→ **About this task**
Could you please retype all of the entries exactly as they appear?
___ Exercise data ___
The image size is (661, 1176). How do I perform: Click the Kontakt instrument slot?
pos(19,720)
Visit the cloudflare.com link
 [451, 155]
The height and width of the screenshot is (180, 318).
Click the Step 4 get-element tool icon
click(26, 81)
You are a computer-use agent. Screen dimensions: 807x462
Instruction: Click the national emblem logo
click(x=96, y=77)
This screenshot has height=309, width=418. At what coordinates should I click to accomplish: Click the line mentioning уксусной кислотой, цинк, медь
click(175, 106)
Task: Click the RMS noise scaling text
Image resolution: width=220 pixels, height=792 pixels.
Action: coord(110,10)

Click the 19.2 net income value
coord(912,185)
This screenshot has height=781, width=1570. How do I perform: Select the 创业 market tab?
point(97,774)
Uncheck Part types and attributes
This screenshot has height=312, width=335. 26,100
___
→ **Written reply**
The image size is (661, 1176). How do I perform: Click the Kontakt instrument slot?
pos(19,720)
Visit the cloudflare.com link
 [451, 155]
The height and width of the screenshot is (180, 318).
Click the Step 4 get-element tool icon
click(26, 81)
You are a computer-use agent. Screen dimensions: 807x462
Instruction: Click the national emblem logo
click(x=96, y=77)
This screenshot has height=309, width=418. At what coordinates should I click to accomplish: Click the line mentioning уксусной кислотой, цинк, медь
click(175, 106)
Task: Click the RMS noise scaling text
Image resolution: width=220 pixels, height=792 pixels.
Action: coord(110,10)

Click the 19.2 net income value
coord(912,185)
This screenshot has height=781, width=1570. How do I perform: Select the 创业 market tab?
point(97,774)
Uncheck Part types and attributes
This screenshot has height=312, width=335. 26,100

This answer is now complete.